Les mégadonnées pour aider les garderies

À l’heure actuelle, chaque service de garde détermine ses propres critères d’admission et les soumet au ministère. Ils sont ensuite incorporés dans le guichet La Place 0-5, où les parents à la recherche d’une place en garderie entrent une information très détaillée pour y inscrire leur enfant.
Photo: Adil Boukind Le Devoir À l’heure actuelle, chaque service de garde détermine ses propres critères d’admission et les soumet au ministère. Ils sont ensuite incorporés dans le guichet La Place 0-5, où les parents à la recherche d’une place en garderie entrent une information très détaillée pour y inscrire leur enfant.

Les parents en attente d’une place en garderie, les promoteurs immobiliers et même le reste du Canada pourraient tirer profit d’une meilleure utilisation des données collectées par La Place 0-5. Malgré les critiques, le guichet au cœur des services de garde a accumulé suffisamment de données pour rendre le réseau plus « intelligent », affirme la Coopérative Enfance Famille, l’organisme qui en est responsable.

Le ministère de la Famille entame mardi une série de consultations régionales pour faire le point sur le fonctionnement du réseau des services de garde. Les critères d’admission, la priorisation dans l’attribution des places et le rôle de La Place 0-5 dans ce processus font partie des sujets discutés. Dans son document de réflexion servant de référence pour ces consultations, le ministère rappelle les inquiétudes du Vérificateur général du Québec sur le processus d’admission qui « mine la confiance des parents ».

Partager des données

À l’heure actuelle, chaque service de garde détermine ses propres critères d’admission et les soumet au ministère. Ils sont ensuite incorporés dans le guichet La Place 0-5, où les parents à la recherche d’une place en garderie entrent une information très détaillée pour y inscrire leur enfant.
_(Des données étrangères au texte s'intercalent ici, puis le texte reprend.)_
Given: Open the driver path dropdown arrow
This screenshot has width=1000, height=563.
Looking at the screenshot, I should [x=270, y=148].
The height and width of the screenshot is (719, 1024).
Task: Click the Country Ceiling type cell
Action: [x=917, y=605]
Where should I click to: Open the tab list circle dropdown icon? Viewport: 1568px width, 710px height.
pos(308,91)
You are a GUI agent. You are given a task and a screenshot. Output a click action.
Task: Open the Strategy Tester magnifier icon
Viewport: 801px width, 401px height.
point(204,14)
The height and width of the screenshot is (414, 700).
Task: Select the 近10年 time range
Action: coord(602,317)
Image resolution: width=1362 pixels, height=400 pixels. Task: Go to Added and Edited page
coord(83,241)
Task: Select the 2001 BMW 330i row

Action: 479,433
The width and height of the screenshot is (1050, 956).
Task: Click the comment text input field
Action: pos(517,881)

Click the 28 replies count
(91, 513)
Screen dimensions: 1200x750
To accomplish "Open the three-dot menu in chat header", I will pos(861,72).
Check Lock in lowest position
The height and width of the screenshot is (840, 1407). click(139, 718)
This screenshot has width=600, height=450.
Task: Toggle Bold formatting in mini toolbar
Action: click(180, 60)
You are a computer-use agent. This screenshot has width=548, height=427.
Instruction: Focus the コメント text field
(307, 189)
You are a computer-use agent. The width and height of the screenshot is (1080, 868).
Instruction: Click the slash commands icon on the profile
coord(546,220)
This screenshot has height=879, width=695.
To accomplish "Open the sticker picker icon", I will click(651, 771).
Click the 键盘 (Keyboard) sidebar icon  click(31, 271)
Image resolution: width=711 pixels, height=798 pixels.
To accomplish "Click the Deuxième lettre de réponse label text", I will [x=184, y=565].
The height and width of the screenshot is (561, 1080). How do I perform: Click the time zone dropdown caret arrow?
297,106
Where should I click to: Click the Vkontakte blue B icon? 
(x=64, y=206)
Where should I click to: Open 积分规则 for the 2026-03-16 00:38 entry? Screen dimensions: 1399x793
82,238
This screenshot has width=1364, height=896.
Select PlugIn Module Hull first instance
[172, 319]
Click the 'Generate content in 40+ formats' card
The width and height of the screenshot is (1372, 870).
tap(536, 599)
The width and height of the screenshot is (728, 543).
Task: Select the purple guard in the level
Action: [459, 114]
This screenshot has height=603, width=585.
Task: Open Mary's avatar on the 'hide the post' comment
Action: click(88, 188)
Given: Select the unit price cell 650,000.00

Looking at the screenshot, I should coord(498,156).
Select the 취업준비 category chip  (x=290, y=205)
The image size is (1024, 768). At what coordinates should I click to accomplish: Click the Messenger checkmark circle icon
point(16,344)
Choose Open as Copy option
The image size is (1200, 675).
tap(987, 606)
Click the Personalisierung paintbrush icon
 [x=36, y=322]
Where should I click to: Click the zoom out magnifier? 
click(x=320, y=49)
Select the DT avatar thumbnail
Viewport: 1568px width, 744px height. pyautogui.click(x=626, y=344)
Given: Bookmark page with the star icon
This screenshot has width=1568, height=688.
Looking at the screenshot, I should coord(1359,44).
Toute cette information est centralisée dans les banques de données de La Place 0-5. Elle pourrait être davantage exploitée pour optimiser l’offre de services en fonction des besoins réels du secteur, affirme Marie-Claude Sévigny, directrice générale de la Coopérative Enfance Famille.

« Il se fait très peu d’études de marché sur la petite enfance au Québec. Les services de garde ne possèdent pas beaucoup d’information sur leur environnement pour établir leurs critères d’admission », dit Mme Sévigny. « Nous recevons beaucoup d’appels de la part de gens dans le secteur, de promoteurs immobiliers et de municipalités pour savoir où il serait profitable d’installer un service de garde. Il y a quelque chose à faire là. Il serait essentiel de pouvoir communiquer cette information. »

Les données fournies de façon anonyme et sécuritaire par La Place 0-5 pourraient donner une bonne indication des endroits où la demande est plus forte pour certains services spécifiques. « Il serait possible de combiner nos données à d’autres que possède le ministère pour mieux cibler les milieux défavorisés », explique Mme Sévigny.

Des limites

La Coopérative Enfance Famille participera vers la mi-juin aux consultations publiques pour suggérer une « évolution » de La Place 0-5 qui inclurait un plus grand partage de ses données avec d’autres organismes privés et publics. « Nous voulons faire partie de la solution », explique Marie-Claude Sévigny.

La philosophie de l’organisme cadre avec la vision qu’a le gouvernement québécois de la valeur potentielle de larges quantités de données comme celles que possède La Place 0-5. En santé et en éducation, notamment, des entreprises voient dans des « mégadonnées » de ce type une nouvelle génération de produits et de services fort lucratifs.

La coopérative ne souhaite pas s’engager dans cette voie. « Nous répondons à un besoin d’affaires précis que nous confie le Ministère : nous aidons les parents à trouver une place en garderie. Les données sont cruciales pour y arriver. »

En revanche, la Coopérative ne dirait pas non au fait de partager son expertise avec le gouvernement fédéral ou avec d’autres provinces dans l’établissement d’un réseau national. « Les autres provinces pourraient s’intéresser aux bons coups qui ont été faits au Québec », dit sa directrice générale.